I'm guessing that shaders would be a faster way to go to accomplish this effect. Have nothing against shaders. Just haven't learned them yet. All of my texture calculations take place on the CPU as opposed to the graphics card. For those familiar with shaders, I'd like to ask - would the texture operations be done on the graphics card using Mr. Neumann's approach?

Thanks.

carsten neumann
08-29-2014, 02:18 AM
Yes, but if your textures are static you are perhaps better off combining them just once on the CPU as you are doing now. The shader approach would mean that you upload the ground and cloud textures to the GPU and for each fragment take a sample from each one, giving you an RGB ground color and a float cloud coverage value. You then combine these using the same formula as on the CPU and write them to the fragment shader output. That all means you keep doing the combining every frame - which is a little wasteful if the clouds and ground are static, but of course great if they move relative to each other or otherwise change over time.

Carmine
08-29-2014, 10:41 AM
Yes, but if your textures are static you are perhaps better off combining them just once on the CPU as you are doing now. The shader approach would mean that you upload the ground and cloud textures to the GPU and for each fragment take a sample from each one, giving you an RGB ground color and a float cloud coverage value. You then combine these using the same formula as on the CPU and write them to the fragment shader output. That all means you keep doing the combining every frame - which is a little wasteful if the clouds and ground are static, but of course great if they move relative to each other or otherwise change over time. Your comments make sense. In reality both of the scenarios you discuss come up in my simulation. Most of the time I'm simply compositing cloud cover over a world map. It's a static texturing situation. Lots of other things are moving around on the screen, but the earth texture is not changing. For fancier (and slower) graphics, I combine cloud cover with a daylight earth map, a nighttime earth map, and add a gradual transition across the terminator (line between day and night). This is a dynamic texturing situation. I'm guessing that this would be much (?) faster with shaders?

One advantage to my CPU approach (I think) is that once I've computed a texture to wrap around the globe, the same texture can be applied directly to my flat map representation. Nothing has to be recomputed.

Thanks for your comments.

carsten neumann
08-29-2014, 11:27 AM
I combine cloud cover with a daylight earth map, a nighttime earth map, and add a gradual transition across the terminator (line between day and night). This is a dynamic texturing situation. I'm guessing that this would be much (?) faster with shaders?

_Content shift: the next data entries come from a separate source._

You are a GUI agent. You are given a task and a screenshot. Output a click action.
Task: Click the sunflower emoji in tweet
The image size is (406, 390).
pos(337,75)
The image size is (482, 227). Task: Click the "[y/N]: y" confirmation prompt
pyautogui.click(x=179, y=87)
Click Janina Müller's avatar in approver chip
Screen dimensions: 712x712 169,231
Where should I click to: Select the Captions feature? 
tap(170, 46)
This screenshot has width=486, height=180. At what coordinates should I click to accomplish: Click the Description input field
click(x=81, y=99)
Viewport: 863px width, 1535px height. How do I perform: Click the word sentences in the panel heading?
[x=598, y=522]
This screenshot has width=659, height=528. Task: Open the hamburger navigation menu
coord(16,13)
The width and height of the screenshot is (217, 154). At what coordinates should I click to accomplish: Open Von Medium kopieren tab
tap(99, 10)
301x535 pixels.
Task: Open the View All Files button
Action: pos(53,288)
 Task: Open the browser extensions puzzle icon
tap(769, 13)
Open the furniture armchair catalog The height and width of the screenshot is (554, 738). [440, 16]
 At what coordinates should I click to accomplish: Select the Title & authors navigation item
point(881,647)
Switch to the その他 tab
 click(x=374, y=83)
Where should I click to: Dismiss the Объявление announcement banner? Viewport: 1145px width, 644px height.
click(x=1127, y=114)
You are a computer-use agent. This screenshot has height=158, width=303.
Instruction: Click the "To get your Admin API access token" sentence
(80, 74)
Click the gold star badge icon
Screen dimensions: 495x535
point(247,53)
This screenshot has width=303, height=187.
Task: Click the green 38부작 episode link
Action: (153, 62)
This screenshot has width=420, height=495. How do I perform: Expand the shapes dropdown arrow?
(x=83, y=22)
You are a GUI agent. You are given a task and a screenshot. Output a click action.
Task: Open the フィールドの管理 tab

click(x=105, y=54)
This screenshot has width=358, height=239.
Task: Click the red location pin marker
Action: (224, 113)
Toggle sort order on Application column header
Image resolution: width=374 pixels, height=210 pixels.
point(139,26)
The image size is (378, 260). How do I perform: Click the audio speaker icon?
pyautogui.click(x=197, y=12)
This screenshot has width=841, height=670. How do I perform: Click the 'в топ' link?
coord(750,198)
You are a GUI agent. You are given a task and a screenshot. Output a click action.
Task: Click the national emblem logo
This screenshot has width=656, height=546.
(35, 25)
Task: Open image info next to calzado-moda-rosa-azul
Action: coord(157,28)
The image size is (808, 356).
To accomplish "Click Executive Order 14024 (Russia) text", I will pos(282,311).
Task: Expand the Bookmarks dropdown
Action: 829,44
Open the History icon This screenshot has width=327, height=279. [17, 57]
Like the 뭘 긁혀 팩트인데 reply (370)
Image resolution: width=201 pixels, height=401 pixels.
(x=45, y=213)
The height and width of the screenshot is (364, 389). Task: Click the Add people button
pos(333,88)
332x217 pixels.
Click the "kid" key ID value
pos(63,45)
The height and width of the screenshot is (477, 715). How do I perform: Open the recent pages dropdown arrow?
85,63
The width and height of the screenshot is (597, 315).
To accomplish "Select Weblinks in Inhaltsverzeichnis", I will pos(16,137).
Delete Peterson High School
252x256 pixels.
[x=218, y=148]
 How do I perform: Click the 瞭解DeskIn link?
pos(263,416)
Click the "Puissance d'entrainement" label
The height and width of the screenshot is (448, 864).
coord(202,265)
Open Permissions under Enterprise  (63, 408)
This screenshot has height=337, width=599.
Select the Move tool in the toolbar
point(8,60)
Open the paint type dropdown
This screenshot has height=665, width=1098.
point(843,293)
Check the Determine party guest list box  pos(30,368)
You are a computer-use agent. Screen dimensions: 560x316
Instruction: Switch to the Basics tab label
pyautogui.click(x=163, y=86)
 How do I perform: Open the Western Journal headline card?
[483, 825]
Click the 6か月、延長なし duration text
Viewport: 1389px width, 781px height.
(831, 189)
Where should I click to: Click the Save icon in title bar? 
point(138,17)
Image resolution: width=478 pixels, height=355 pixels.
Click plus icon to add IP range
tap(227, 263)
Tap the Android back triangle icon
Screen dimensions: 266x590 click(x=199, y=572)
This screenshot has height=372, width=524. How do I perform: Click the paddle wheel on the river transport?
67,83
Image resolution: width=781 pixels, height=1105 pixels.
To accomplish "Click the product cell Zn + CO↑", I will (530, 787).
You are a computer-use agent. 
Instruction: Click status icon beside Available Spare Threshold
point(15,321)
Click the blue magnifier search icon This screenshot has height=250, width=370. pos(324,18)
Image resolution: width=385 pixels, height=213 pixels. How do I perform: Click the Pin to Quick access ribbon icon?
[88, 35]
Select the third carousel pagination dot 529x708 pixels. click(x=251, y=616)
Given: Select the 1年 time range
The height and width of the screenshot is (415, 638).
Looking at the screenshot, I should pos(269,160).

I assume that means you have to repeatedly upload an updated texture whenever the terminator moves? In that case you essentially trade bandwidth over the PCIe bus for bandwidth on the graphics card. Since PCIe tends to be slower/narrower it could (should?) be faster - no promises though, you'll have to measure it :) Mostly to me this kind of effect is just way more convenient to implement in a shader.



One advantage to my CPU approach (I think) is that once I've computed a texture to wrap around the globe, the same texture can be applied directly to my flat map representation. Nothing has to be recomputed.


True, but GPUs are quite good at this sort of thing (it has a nice regular access pattern to the textures, allowing good use of caches) and you might even reuse the same shader for both.